**Problem**: Looking at the data below, count the lines that contain the string "agent". Write only the total.

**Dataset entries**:
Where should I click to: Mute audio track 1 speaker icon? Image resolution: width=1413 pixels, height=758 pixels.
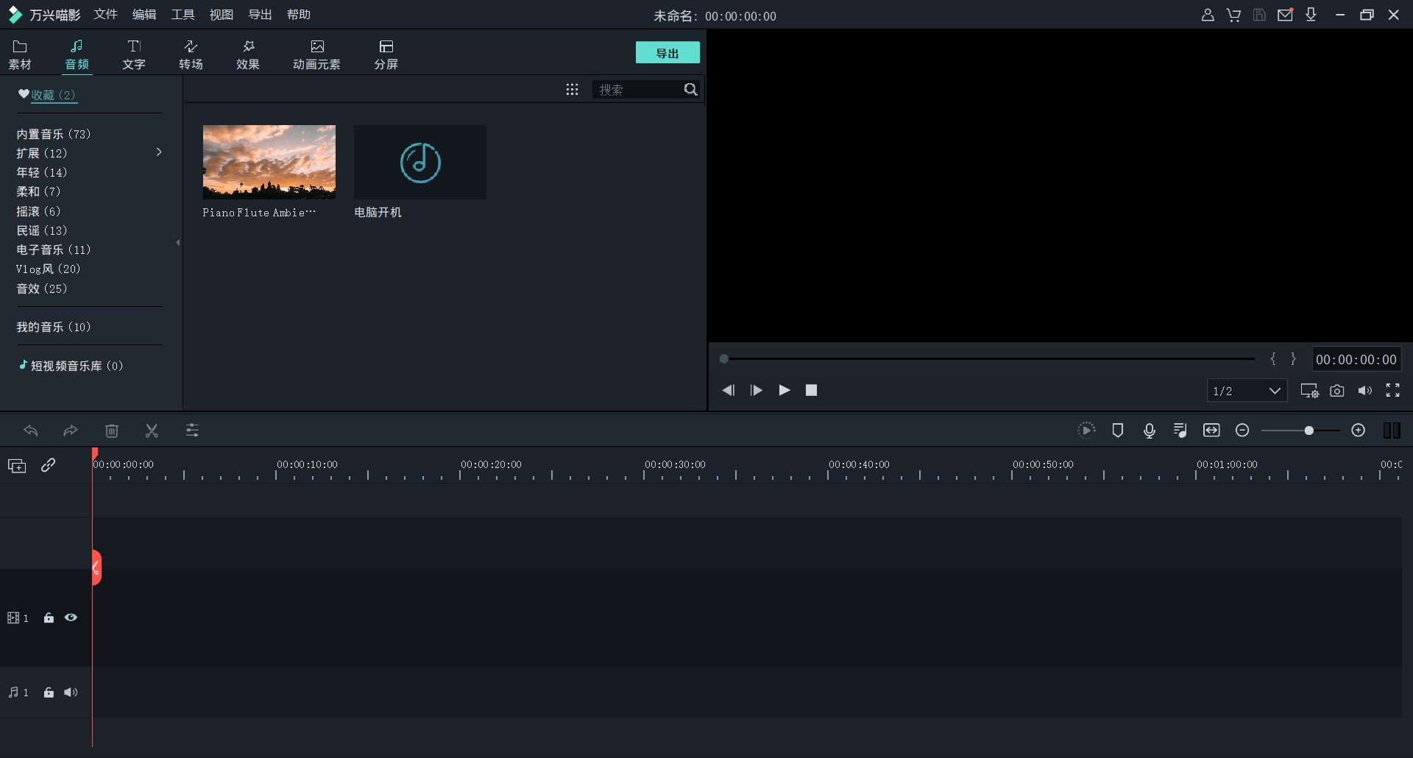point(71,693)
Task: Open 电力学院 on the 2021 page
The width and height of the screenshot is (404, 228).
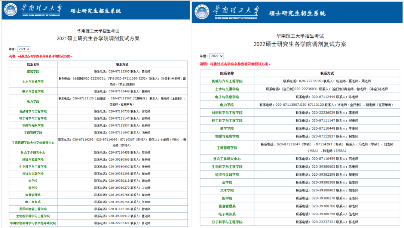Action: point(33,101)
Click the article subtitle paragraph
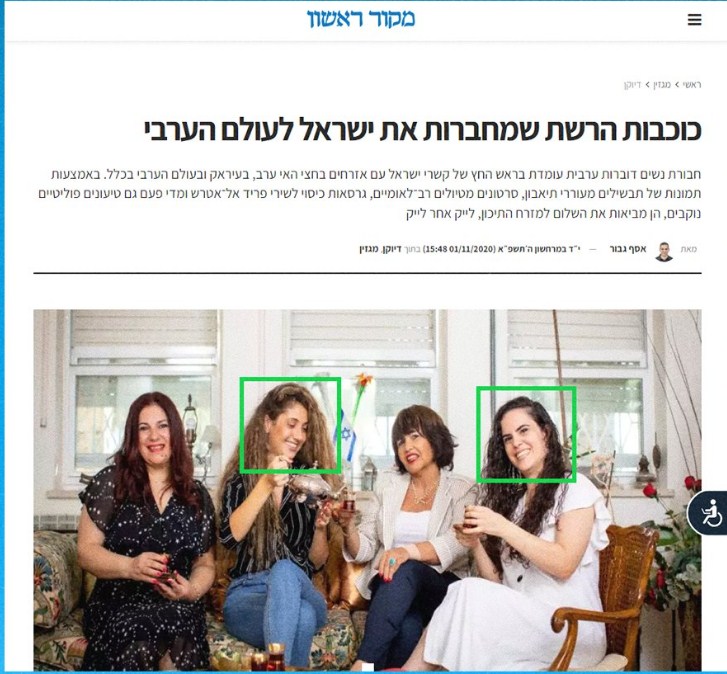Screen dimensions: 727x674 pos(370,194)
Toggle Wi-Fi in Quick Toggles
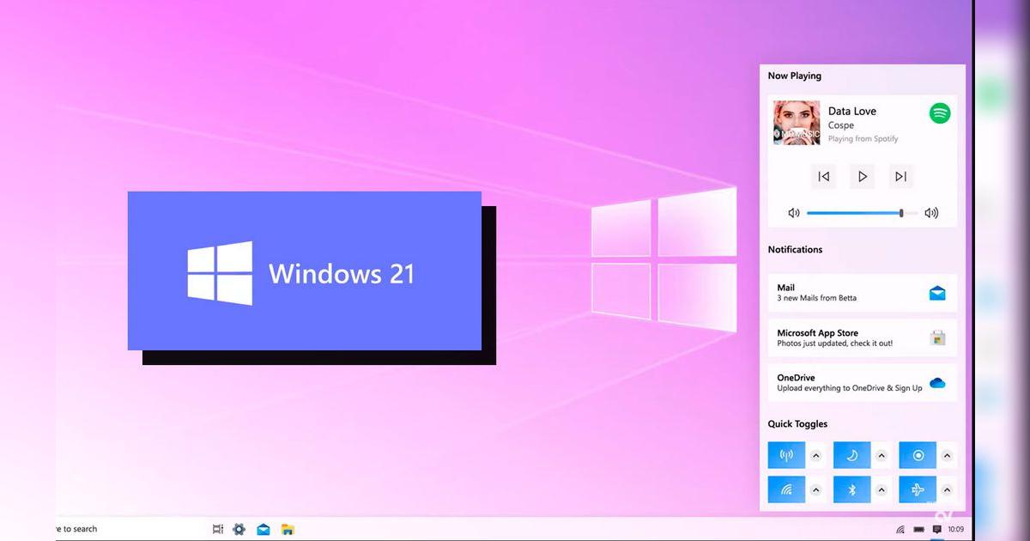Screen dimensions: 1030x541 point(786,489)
...
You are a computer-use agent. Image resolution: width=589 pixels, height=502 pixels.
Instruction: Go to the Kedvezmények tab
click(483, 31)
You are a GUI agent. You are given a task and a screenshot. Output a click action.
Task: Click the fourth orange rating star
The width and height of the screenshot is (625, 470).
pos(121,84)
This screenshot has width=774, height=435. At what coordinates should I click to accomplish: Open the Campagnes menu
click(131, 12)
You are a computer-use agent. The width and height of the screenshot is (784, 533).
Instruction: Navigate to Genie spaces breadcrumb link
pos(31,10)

**Task output**: 3